What is wrong with this C program?

Question

I just want to assign the value of pow to a variable, I've used this

#include<stdio.h>
#include<math.h>

int main( void )
{
int x;
int y;
int z;
x=10;
y=2;

z = pow(x,y);
printf ("%d" , &z);

return 0;
}

but in output I get -1076813284 , I am sorry, but I just started learning C and in every tutorial everyone just print the value of pow, like

printf("Value 3.05 ^ 1.98 = %lf", pow(3.05, 1.98));

and I don't know how to assign it to a variable

Answer 1

printf ("%d" , &z);

prints the address of z (*), not its value. printf("%d", z) prints the value.
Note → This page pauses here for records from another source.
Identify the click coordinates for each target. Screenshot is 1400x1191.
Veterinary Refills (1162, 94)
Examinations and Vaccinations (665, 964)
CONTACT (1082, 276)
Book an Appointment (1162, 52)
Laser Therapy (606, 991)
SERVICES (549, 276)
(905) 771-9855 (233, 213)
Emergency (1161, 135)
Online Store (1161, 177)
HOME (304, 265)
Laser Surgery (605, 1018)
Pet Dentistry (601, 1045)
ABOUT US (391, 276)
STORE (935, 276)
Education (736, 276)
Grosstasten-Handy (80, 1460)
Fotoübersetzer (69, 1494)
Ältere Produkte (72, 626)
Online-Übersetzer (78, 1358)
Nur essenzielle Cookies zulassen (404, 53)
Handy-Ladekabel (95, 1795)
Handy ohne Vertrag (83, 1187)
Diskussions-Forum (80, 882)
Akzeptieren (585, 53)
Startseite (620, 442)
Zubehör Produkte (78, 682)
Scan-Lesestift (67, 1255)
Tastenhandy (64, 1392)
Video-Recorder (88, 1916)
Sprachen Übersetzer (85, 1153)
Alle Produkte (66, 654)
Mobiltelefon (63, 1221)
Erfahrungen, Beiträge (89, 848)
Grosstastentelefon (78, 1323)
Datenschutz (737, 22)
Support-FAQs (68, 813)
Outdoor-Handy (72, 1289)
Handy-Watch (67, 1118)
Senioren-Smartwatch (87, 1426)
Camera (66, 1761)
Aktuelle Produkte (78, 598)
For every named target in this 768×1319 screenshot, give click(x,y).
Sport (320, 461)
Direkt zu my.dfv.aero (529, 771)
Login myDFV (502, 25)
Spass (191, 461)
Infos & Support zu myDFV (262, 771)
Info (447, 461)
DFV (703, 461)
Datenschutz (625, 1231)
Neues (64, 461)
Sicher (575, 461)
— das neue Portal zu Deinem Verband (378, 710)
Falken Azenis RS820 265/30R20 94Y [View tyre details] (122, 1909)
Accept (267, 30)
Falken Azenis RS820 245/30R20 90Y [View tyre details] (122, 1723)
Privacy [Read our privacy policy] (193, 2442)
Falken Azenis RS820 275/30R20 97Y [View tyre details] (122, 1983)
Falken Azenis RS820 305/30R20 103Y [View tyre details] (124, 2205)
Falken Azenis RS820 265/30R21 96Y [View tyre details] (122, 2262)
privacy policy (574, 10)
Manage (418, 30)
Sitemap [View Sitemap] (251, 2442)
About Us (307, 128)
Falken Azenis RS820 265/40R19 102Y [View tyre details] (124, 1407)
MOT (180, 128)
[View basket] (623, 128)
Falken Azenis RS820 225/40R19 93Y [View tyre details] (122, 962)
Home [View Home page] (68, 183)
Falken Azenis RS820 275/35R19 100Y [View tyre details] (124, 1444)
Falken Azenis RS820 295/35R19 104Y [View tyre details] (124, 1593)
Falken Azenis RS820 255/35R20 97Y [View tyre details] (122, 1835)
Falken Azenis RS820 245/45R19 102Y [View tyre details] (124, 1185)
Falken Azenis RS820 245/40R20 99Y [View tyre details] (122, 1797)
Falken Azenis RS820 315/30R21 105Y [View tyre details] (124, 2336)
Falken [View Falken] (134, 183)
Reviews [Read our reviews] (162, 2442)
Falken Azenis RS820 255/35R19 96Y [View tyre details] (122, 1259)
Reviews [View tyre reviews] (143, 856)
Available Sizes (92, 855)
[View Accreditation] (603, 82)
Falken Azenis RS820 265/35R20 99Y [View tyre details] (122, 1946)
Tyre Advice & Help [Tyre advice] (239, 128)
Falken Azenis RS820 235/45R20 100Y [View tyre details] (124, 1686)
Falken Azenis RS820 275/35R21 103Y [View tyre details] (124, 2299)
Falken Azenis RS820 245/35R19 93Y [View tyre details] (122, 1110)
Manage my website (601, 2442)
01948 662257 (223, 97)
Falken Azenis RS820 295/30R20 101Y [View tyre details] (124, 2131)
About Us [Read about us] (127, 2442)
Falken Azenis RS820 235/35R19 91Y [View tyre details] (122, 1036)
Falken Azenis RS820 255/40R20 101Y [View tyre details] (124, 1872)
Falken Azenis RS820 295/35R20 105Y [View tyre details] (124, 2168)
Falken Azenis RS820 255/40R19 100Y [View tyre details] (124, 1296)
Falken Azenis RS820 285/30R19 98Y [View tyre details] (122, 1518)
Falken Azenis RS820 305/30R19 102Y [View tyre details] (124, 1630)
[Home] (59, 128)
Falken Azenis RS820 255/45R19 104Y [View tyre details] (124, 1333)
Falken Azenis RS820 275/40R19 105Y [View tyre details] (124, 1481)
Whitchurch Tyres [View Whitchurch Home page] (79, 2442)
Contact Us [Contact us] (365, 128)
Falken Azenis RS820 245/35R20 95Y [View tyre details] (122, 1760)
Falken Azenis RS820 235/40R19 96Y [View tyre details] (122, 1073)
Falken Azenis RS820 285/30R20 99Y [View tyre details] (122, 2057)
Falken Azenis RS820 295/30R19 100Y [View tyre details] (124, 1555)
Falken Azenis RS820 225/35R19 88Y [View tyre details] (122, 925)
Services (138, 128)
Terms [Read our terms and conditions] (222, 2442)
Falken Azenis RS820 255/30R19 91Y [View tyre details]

(*) Actually, the behavior is undefined and on a 64-bit CPU it will likely print half of the address.

Answer 2

&z is the address of the variable z. If you want to print out the value of z, then the code is simply

printf("%d", z);

You would use &z when reading a value into z, because scanf needs a pointer in order to modify your variable.

Answer 3

pow returns a double (and not a reference), you need to make your print statement:

printf ("%f" , z);

After changing z to a double:

double z;

Answer 4

pow returns double and it takes arguments of type double.

double pow(double x, double y)  

You need %f specifier in printf and also remove & from z.

Another way is to cast the return value of pow to int and use %d

int z = (int)pow(x, y);
printf ("%d" , z);